Ajuda em Gaza: Israel fala em 120 caminhões, Hamas diz que foram 73 e denuncia saques
Israel afirma que ajuda humanitária foi entregue pela ONU, mas grupo palestino acusa bloqueio, desvios e ação deliberada para impedir distribuição
Ajuda humanitária sob questionamento
Israel informou, nesta segunda-feira (28), que 120 caminhões com mantimentos entraram na Faixa de Gaza no domingo (27). Segundo o Cogat, órgão ligado ao Ministério da Defesa israelense, os alimentos foram entregues pela ONU e por entidades internacionais.
No entanto, o Hamas contestou a informação. O grupo afirmou que apenas 73 caminhões cruzaram a fronteira e acusou forças israelenses de permitirem o saque da maior parte dos suprimentos. De acordo com o Hamas, drones sobrevoavam a área durante os desvios de carga, o que indicaria uma tentativa deliberada de impedir a distribuição aos civis.
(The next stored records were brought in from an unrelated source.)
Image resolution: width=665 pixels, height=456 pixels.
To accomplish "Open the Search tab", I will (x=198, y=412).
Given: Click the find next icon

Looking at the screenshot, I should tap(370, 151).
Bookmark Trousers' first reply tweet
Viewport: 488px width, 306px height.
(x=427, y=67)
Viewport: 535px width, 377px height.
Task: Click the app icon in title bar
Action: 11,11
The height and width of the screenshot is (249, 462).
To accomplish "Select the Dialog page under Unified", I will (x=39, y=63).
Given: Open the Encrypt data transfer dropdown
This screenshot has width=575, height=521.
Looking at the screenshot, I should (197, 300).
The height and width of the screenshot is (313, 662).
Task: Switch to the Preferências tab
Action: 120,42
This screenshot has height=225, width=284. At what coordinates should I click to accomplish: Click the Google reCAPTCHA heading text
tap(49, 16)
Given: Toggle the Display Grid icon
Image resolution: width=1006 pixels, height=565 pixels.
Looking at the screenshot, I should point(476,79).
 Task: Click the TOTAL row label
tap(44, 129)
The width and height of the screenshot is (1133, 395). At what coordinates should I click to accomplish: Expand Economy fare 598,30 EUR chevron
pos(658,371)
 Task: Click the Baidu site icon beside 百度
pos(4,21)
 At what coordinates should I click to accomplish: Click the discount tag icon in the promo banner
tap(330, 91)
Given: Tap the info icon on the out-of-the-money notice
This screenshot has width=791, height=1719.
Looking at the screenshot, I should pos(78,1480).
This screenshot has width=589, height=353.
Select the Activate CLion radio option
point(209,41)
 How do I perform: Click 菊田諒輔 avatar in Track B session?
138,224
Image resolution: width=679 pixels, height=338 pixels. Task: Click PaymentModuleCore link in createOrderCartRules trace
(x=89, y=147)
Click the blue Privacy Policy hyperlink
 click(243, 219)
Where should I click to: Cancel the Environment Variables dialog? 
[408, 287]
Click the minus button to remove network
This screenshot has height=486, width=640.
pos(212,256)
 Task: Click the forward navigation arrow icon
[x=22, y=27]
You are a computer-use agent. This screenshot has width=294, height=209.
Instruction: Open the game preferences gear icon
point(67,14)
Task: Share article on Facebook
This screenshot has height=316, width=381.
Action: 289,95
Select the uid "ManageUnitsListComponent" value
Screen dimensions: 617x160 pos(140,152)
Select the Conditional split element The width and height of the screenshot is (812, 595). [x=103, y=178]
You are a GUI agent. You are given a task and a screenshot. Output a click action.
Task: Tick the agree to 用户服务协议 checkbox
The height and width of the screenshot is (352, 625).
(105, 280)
Além disso, o grupo denunciou que os lançamentos aéreos realizados no fim de semana equivalem, no máximo, ao conteúdo de dois caminhões. Segundo o Hamas, esses pacotes caíram em regiões de combate, o que os tornaria inacessíveis para a população.
Israel anuncia trégua diária parcial
Diante das críticas internacionais, o Exército de Israel declarou que fará pausas diárias nos combates em determinados pontos da Faixa de Gaza. A suspensão das operações ocorrerá das 10h às 20h, em áreas como Al-Mawasi, Deir al-Balah e partes da cidade de Gaza. Além disso, corredores seguros funcionarão das 6h às 23h para facilitar deslocamentos.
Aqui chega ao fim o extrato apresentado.